BioWorld International Correspondent

Addex Pharmaceuticals SA entered a pact with UK clinical development services outfit Fulcrum Pharma plc that goes well beyond the usual conditions that define such relationships.

During the three-year term of the agreement, Fulcrum will help to build Addex's internal clinical development resource and gradually will work its way out of a job. In addition to receiving fees for the services it will provide, Fulcrum has undertaken to participate in Addex's forthcoming second financing round.

"There is a mechanism in place, which guarantees this is more than a fee-for-service relationship," Addex's CEO and head of research and development, Vincent Mutel, told BioWorld International. Fulcrum's compensation will be based on progress through a defined set of milestones, and an explicit part of its job will be to transfer clinical development knowledge into Addex, of Geneva.

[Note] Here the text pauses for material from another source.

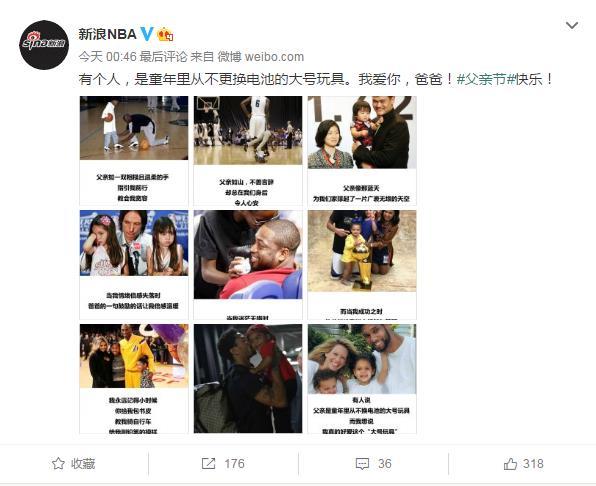Image resolution: width=596 pixels, height=486 pixels.
Task: Open the golden trophy family photo thumbnail
Action: (x=362, y=264)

"It's a transition, having their expertise at the beginning gradually being replaced by our expertise," Mutel said. At present, Addex does not have internal toxicology, regulatory or chemistry, manufacturing and controls capabilities.

Addex was formed in May 2002 as a spin-out of a scientific project from London-based GlaxoSmithKline plc, and raised CHF15.75 million (US$12.5 million) in first-round financing shortly afterward. It has had a relationship with Cambridge-based Fulcrum for the past year, during which the latter firm has become acquainted with Addex's pipeline, a factor, Mutel said, that influenced its decision to become an investor as well as a partner. (See BioWorld International, July 17, 2002.)

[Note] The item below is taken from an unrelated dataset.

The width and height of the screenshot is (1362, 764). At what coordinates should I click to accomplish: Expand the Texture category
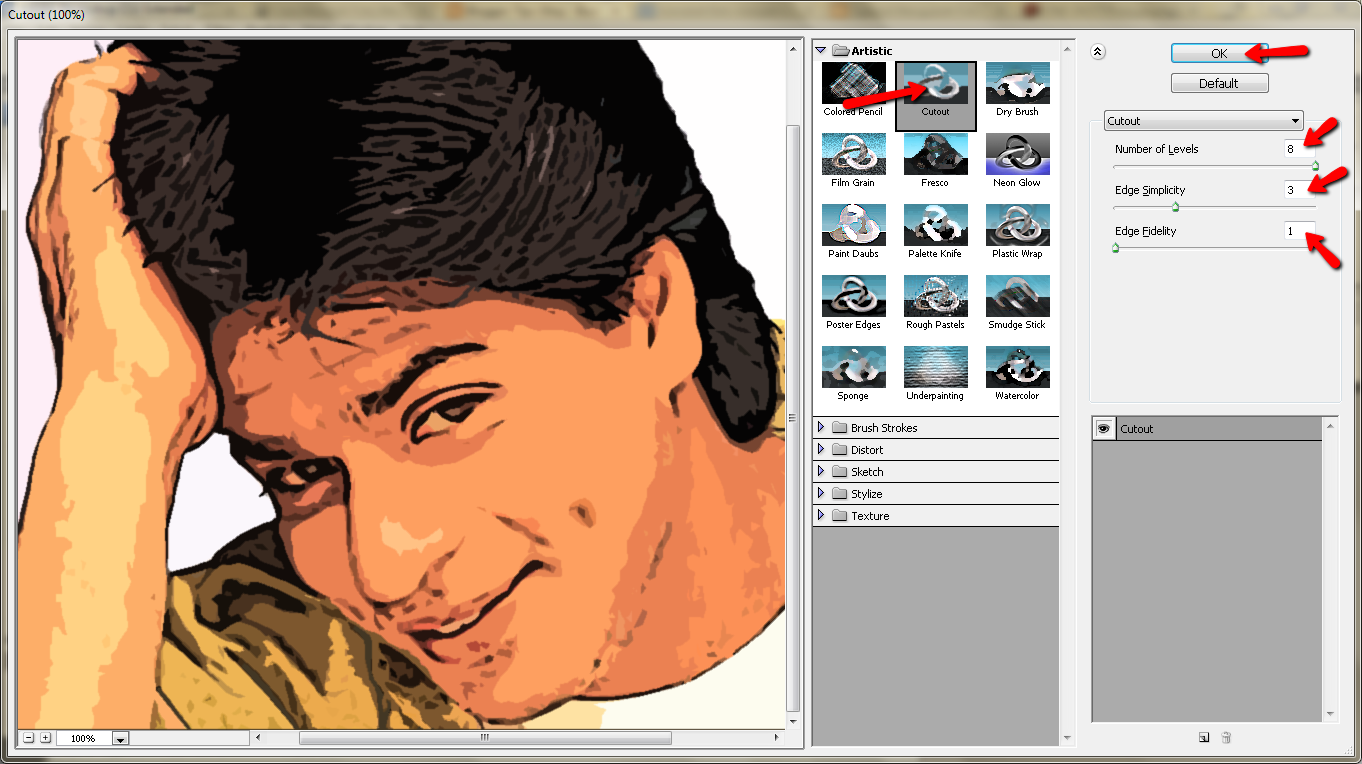pyautogui.click(x=822, y=515)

The company is seeking €25 million to €30 million in a Series B round. "We are in the middle of that process," Mutel said.

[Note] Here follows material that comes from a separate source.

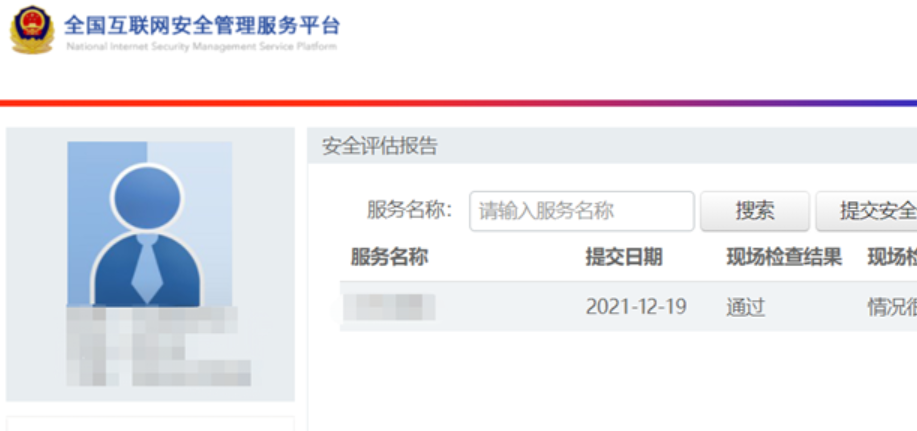Sort by the 提交日期 column header
Screen dimensions: 917x431
[624, 257]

Addex's lead compound, ADX-10061, is about to enter a Phase II trial in the U.S. in the first quarter of the new year for treatment of nicotine dependence. The study is expected to involve 120 participants. Addex originally licensed the compound, a selective antagonist of dopamine D1 receptors previously called CEE 03-310, from CeNeS Pharmaceuticals plc, of Cambridge, UK. The company also is negotiating terms with a U.S. firm for a second in-licensing deal. That involves an enzymatic inhibitor, which also would be developed for treatment of addiction. Its internal pipeline is at an earlier stage of development.